-- Given records follows --

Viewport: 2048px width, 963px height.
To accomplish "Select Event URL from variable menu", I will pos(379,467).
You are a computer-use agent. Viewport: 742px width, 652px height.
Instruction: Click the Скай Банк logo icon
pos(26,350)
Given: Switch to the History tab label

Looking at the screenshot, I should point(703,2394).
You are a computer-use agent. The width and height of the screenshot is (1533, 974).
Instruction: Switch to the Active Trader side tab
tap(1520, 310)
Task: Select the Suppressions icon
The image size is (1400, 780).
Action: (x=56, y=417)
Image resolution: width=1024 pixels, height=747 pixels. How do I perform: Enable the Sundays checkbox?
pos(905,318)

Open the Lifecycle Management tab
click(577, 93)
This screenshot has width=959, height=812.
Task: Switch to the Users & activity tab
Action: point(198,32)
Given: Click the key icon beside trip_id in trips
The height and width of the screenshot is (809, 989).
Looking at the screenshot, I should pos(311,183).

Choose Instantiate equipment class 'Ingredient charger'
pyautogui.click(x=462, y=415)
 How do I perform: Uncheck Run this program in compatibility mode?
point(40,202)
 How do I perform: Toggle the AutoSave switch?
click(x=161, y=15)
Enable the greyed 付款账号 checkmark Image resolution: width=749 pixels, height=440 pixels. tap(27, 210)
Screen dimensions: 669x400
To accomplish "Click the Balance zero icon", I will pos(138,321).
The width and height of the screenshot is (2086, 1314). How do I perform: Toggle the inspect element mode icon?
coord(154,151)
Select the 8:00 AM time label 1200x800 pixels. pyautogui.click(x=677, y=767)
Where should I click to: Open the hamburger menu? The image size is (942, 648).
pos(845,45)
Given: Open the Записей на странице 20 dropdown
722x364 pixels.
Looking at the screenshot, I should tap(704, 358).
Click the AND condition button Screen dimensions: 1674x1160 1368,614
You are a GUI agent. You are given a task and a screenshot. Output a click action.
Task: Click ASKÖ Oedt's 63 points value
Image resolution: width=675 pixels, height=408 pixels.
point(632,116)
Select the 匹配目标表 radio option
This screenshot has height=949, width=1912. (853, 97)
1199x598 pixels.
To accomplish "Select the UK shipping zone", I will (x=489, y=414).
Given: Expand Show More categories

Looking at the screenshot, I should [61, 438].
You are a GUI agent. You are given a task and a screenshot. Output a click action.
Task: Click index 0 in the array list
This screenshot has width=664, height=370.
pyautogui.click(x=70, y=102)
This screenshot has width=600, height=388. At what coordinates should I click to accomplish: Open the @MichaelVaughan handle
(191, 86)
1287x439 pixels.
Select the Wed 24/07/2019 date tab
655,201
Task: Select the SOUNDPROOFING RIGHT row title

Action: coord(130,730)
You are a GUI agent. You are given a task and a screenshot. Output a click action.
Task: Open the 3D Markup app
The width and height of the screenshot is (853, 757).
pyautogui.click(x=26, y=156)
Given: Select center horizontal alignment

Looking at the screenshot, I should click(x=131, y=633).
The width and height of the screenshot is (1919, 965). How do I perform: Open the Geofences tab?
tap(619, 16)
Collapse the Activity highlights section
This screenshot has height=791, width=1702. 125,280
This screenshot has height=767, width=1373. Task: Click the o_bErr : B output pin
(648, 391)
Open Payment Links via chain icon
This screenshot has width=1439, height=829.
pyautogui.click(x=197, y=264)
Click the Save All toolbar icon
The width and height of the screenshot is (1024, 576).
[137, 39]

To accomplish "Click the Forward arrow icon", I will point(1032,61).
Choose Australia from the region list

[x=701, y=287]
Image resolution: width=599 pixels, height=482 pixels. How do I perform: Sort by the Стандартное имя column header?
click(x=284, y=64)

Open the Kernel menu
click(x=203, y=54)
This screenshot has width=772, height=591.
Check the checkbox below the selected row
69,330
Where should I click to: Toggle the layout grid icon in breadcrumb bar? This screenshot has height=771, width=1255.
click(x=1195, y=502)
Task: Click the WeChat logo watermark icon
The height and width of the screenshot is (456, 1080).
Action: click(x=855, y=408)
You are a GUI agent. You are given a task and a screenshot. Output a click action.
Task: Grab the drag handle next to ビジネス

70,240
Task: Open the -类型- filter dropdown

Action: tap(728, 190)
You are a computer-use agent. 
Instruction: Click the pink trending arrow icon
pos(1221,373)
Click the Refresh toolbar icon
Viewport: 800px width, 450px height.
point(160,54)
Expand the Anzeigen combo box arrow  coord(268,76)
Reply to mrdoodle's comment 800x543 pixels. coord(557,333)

-- Given records concluded --

## What the task requires
If a line in the entries includes the word "computer", copy that line out.

## Expected output
You are a computer-use agent. Viewport: 742px width, 652px height.
You are a computer-use agent. The width and height of the screenshot is (1533, 974).
You are a computer-use agent. 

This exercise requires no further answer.